━━━ Dataset entries

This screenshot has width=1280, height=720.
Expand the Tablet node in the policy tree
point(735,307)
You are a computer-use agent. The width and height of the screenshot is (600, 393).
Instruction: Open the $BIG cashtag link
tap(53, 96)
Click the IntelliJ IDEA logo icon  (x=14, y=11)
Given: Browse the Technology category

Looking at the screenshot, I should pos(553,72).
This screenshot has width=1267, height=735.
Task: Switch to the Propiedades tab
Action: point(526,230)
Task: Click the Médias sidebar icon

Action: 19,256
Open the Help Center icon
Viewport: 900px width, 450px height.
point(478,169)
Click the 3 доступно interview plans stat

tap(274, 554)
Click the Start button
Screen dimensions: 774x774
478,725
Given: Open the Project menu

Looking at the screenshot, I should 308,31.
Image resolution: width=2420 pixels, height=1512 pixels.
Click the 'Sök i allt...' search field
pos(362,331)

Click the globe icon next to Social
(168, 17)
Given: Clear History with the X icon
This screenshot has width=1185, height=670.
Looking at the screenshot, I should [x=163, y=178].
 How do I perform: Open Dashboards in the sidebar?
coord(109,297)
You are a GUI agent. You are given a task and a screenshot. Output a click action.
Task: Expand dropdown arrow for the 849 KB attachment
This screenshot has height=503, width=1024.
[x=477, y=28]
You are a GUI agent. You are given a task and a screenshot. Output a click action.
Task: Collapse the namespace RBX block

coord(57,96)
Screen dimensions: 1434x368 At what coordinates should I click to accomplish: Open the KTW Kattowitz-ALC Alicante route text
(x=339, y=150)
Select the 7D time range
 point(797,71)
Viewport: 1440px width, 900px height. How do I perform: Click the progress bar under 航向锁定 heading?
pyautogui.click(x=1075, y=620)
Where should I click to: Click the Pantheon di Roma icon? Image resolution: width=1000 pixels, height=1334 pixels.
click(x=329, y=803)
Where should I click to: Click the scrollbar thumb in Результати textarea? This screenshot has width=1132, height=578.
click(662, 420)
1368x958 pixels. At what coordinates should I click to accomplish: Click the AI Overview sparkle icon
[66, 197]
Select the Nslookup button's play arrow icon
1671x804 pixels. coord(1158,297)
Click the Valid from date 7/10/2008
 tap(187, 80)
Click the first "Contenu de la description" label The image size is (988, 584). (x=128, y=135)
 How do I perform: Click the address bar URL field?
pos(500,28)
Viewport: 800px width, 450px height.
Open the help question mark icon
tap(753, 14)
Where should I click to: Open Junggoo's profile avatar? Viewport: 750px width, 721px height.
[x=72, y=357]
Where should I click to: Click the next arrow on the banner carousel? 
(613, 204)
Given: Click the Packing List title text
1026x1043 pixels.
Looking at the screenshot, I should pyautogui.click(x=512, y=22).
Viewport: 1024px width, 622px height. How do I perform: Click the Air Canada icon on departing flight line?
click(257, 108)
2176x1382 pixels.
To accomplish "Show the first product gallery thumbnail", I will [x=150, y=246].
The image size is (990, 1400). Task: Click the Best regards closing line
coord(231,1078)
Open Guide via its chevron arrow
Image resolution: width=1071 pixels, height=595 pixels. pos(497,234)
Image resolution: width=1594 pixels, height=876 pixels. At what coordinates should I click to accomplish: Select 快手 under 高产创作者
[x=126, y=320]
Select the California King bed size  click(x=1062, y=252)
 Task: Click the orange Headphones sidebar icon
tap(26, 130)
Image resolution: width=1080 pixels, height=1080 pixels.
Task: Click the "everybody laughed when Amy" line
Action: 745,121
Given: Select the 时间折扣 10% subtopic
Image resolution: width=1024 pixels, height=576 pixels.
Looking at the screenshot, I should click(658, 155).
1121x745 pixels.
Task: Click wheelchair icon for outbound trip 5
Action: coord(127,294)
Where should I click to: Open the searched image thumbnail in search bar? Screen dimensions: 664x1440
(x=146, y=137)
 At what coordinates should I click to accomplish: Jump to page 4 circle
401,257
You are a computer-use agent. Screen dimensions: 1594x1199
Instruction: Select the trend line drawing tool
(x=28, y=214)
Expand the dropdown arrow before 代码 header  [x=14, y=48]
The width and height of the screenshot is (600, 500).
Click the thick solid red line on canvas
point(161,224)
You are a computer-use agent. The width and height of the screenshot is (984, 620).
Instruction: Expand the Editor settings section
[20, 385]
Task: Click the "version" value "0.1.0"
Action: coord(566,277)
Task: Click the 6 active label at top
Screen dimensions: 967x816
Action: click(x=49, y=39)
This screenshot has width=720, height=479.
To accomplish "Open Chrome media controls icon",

━━━━━━

• [Problem description]:
The expected response is every record, reproduced word for word.

• [The completed task]:
This screenshot has width=1280, height=720.
Expand the Tablet node in the policy tree
point(735,307)
You are a computer-use agent. The width and height of the screenshot is (600, 393).
Instruction: Open the $BIG cashtag link
tap(53, 96)
Click the IntelliJ IDEA logo icon  (x=14, y=11)
Given: Browse the Technology category

Looking at the screenshot, I should pos(553,72).
This screenshot has width=1267, height=735.
Task: Switch to the Propiedades tab
Action: point(526,230)
Task: Click the Médias sidebar icon

Action: 19,256
Open the Help Center icon
Viewport: 900px width, 450px height.
point(478,169)
Click the 3 доступно interview plans stat

tap(274, 554)
Click the Start button
Screen dimensions: 774x774
478,725
Given: Open the Project menu

Looking at the screenshot, I should 308,31.
Image resolution: width=2420 pixels, height=1512 pixels.
Click the 'Sök i allt...' search field
pos(362,331)

Click the globe icon next to Social
(168, 17)
Given: Clear History with the X icon
This screenshot has width=1185, height=670.
Looking at the screenshot, I should [x=163, y=178].
 How do I perform: Open Dashboards in the sidebar?
coord(109,297)
You are a GUI agent. You are given a task and a screenshot. Output a click action.
Task: Expand dropdown arrow for the 849 KB attachment
This screenshot has height=503, width=1024.
[x=477, y=28]
You are a GUI agent. You are given a task and a screenshot. Output a click action.
Task: Collapse the namespace RBX block

coord(57,96)
Screen dimensions: 1434x368 At what coordinates should I click to accomplish: Open the KTW Kattowitz-ALC Alicante route text
(x=339, y=150)
Select the 7D time range
 point(797,71)
Viewport: 1440px width, 900px height. How do I perform: Click the progress bar under 航向锁定 heading?
pyautogui.click(x=1075, y=620)
Where should I click to: Click the Pantheon di Roma icon? Image resolution: width=1000 pixels, height=1334 pixels.
click(x=329, y=803)
Where should I click to: Click the scrollbar thumb in Результати textarea? This screenshot has width=1132, height=578.
click(662, 420)
1368x958 pixels. At what coordinates should I click to accomplish: Click the AI Overview sparkle icon
[66, 197]
Select the Nslookup button's play arrow icon
1671x804 pixels. coord(1158,297)
Click the Valid from date 7/10/2008
 tap(187, 80)
Click the first "Contenu de la description" label The image size is (988, 584). (x=128, y=135)
 How do I perform: Click the address bar URL field?
pos(500,28)
Viewport: 800px width, 450px height.
Open the help question mark icon
tap(753, 14)
Where should I click to: Open Junggoo's profile avatar? Viewport: 750px width, 721px height.
[x=72, y=357]
Where should I click to: Click the next arrow on the banner carousel? 
(613, 204)
Given: Click the Packing List title text
1026x1043 pixels.
Looking at the screenshot, I should pyautogui.click(x=512, y=22).
Viewport: 1024px width, 622px height. How do I perform: Click the Air Canada icon on departing flight line?
click(257, 108)
2176x1382 pixels.
To accomplish "Show the first product gallery thumbnail", I will [x=150, y=246].
The image size is (990, 1400). Task: Click the Best regards closing line
coord(231,1078)
Open Guide via its chevron arrow
Image resolution: width=1071 pixels, height=595 pixels. pos(497,234)
Image resolution: width=1594 pixels, height=876 pixels. At what coordinates should I click to accomplish: Select 快手 under 高产创作者
[x=126, y=320]
Select the California King bed size  click(x=1062, y=252)
 Task: Click the orange Headphones sidebar icon
tap(26, 130)
Image resolution: width=1080 pixels, height=1080 pixels.
Task: Click the "everybody laughed when Amy" line
Action: 745,121
Given: Select the 时间折扣 10% subtopic
Image resolution: width=1024 pixels, height=576 pixels.
Looking at the screenshot, I should click(658, 155).
1121x745 pixels.
Task: Click wheelchair icon for outbound trip 5
Action: coord(127,294)
Where should I click to: Open the searched image thumbnail in search bar? Screen dimensions: 664x1440
(x=146, y=137)
 At what coordinates should I click to accomplish: Jump to page 4 circle
401,257
You are a computer-use agent. Screen dimensions: 1594x1199
Instruction: Select the trend line drawing tool
(x=28, y=214)
Expand the dropdown arrow before 代码 header  [x=14, y=48]
The width and height of the screenshot is (600, 500).
Click the thick solid red line on canvas
point(161,224)
You are a computer-use agent. The width and height of the screenshot is (984, 620).
Instruction: Expand the Editor settings section
[20, 385]
Task: Click the "version" value "0.1.0"
Action: coord(566,277)
Task: Click the 6 active label at top
Screen dimensions: 967x816
Action: click(x=49, y=39)
This screenshot has width=720, height=479.
To accomplish "Open Chrome media controls icon",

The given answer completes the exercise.